Yapılacaklar:
a – Rodin hakkındaki metne göre Rodin hangi yılda ve hangi şehirde doğmuştur?
b – Rodin metnini "Age of Bronze" sözlerinin geçtiği yerden başlatıp "alınarak yapıldığı düşünülmüştür." sözlerinden sonra bitirerek yeniden yazın ve bu bölümde "Tunç Çağı" yerine "Bronz Çağı" kullanın.

AUGUSTE RODIN
‘’Rodin’in hikayesi her ne kadar küçük yaşlardaki sanatsal başarısızlıkları ile başlasa da yaşamının ileri ki dönemlerinde eski heykel sanat anlayışına yeni bir insani bakış açısı ve yorum getirebilen, sevgilileri ile olan aşk ilişkileri ile sürekli gündemde olan sanat hayatını içerisinde büyük sanat eserleri üretebilmiş bir yaşam öyküsü onun ki…’’
Auguste Rodin Kimdir?
Rodin, Paris’te İşçi sınıfından bir ailenin oğlu olarak 1840 yılında dünyaya gelmiş ve 14 yaşında dekoratif sanatlar okuluna girmiştir. Rodin heykeltıraş Jean Baptiste Carpcaux (1827-75) ile heykel çalışmış, 1857’de Ûcolc des Bcaux-Arts’a başvurmuş fakat üç kez reddedilmiş, bunun üzerine ertesi yıl dekoratif duvar ustası olarak çalışmaya başlamıştır.
14 yaşında girdiği La Petite École (Küçük Okul) isimli Özel okula gittiğinde heykele olan becerisini farkedip desen ve çizim üzerine olan yeteneklerini geliştirmeye yönelmiştir. Bu okulda hareketli modelleri akıldan resimleme üzerinde çalışmıştır. Okuldan mezun olunca 1857-1858 arasında üç kez girdiği Ecole des Beaux-Arts’ın (Güzel Sanatlar Okulu) sınavını kazanamamış ve 1864 yılında Sevres Kenti’ndeki porselen fabrikasında çalışmaya başlamıştır. Aynı yıl ilk eseri olan Kırık Burunlu Adam’ı yapmıştır.
Age of Bronze – 1876
Rodin 1864’te ilk atölyesini tutmuş ve burada gerçek boyutlu bir insan bedeni çalışması olan eseri tamamladıktan birkaç ay sonra Tunç Çağı adını verdiği bronz heykeline 1875’te başlamıştır. Figürün gerçekçiliği büyük bir tepki yaratmış. Öylesine gerçeğe benzer ve idealize edilmiş, geleneksel eserlerden öylesine farklıymış ki, canlı bir modelden kalıp alınarak yapıldığı düşünülmüştür.

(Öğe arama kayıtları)
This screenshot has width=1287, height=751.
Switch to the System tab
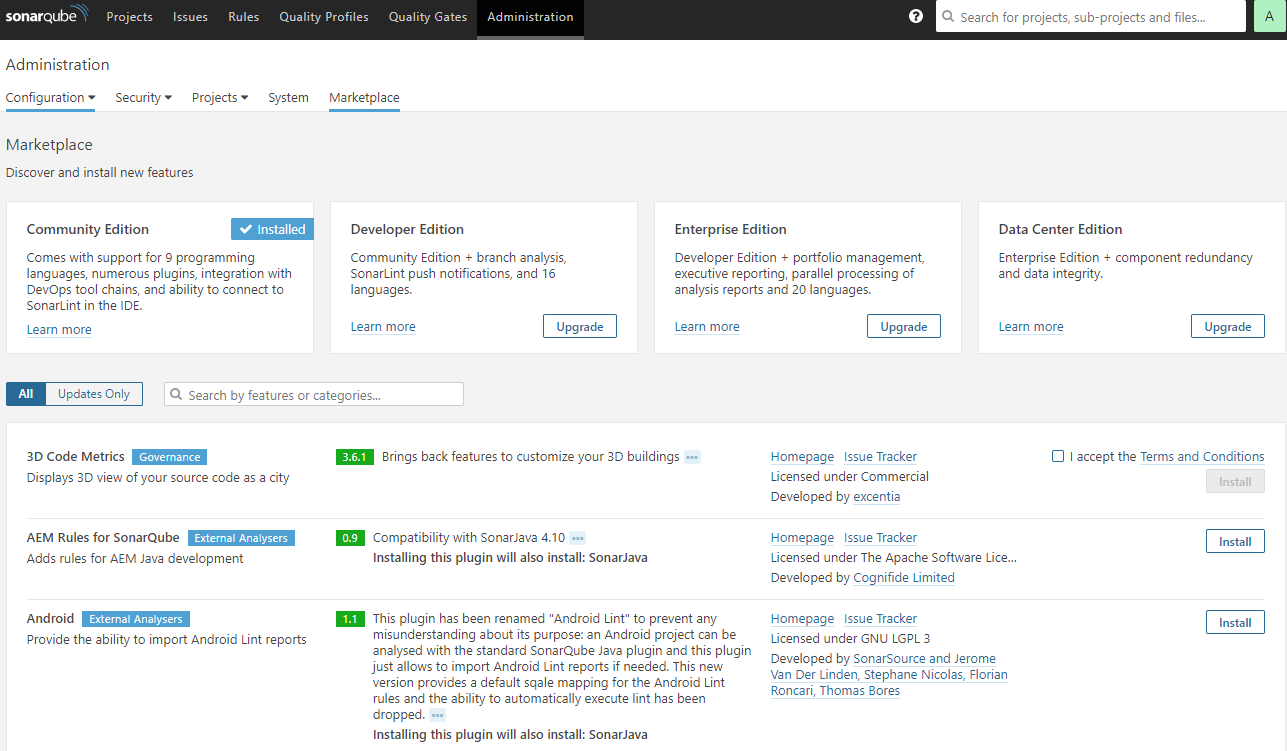click(288, 98)
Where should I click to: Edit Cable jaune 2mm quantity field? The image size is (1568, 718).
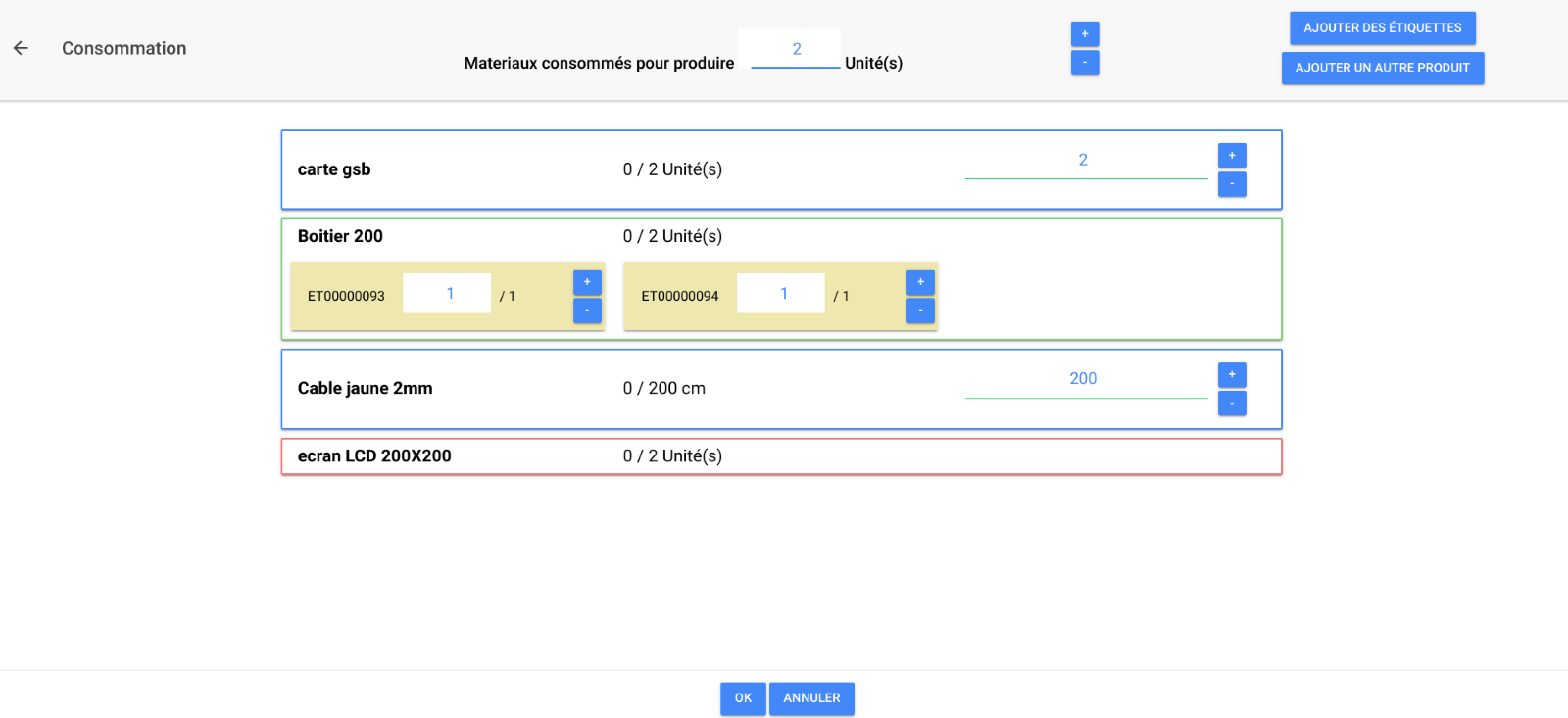click(1085, 379)
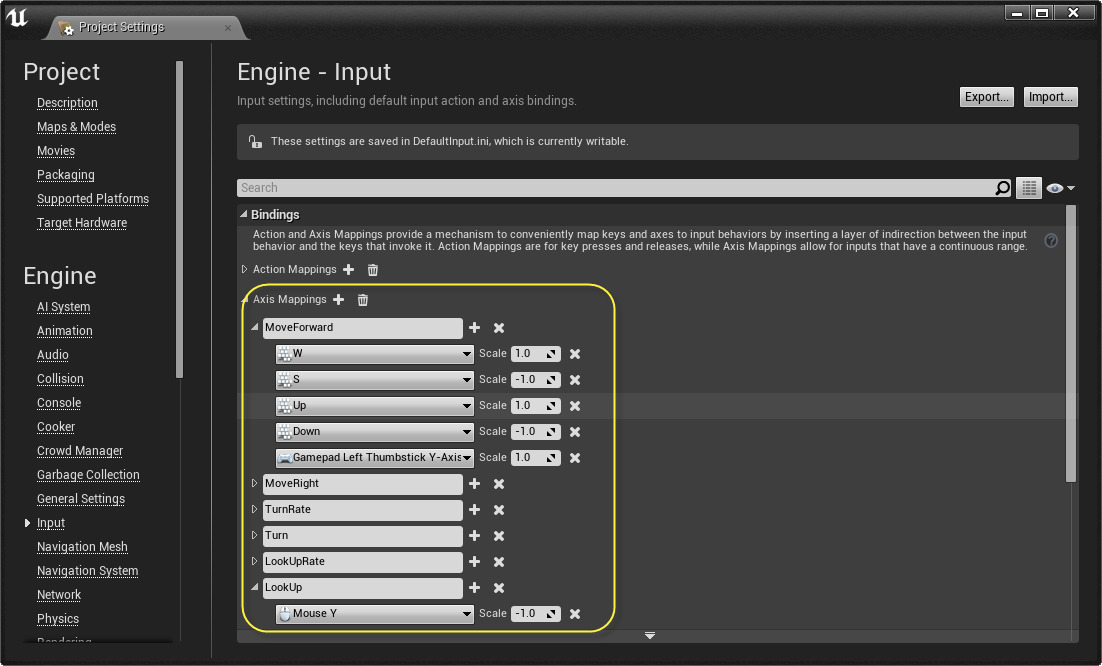Screen dimensions: 1102x666
Task: Remove the W key binding
Action: [x=575, y=354]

Cevap listesi:
a – Rodin 1840 yılında Paris'te doğmuştur.

b –
Age of Bronze – 1876
Rodin 1864’te ilk atölyesini tutmuş ve burada gerçek boyutlu bir insan bedeni çalışması olan eseri tamamladıktan birkaç ay sonra Bronz Çağı adını verdiği bronz heykeline 1875’te başlamıştır. Figürün gerçekçiliği büyük bir tepki yaratmış. Öylesine gerçeğe benzer ve idealize edilmiş, geleneksel eserlerden öylesine farklıymış ki, canlı bir modelden kalıp alınarak yapıldığı düşünülmüştür.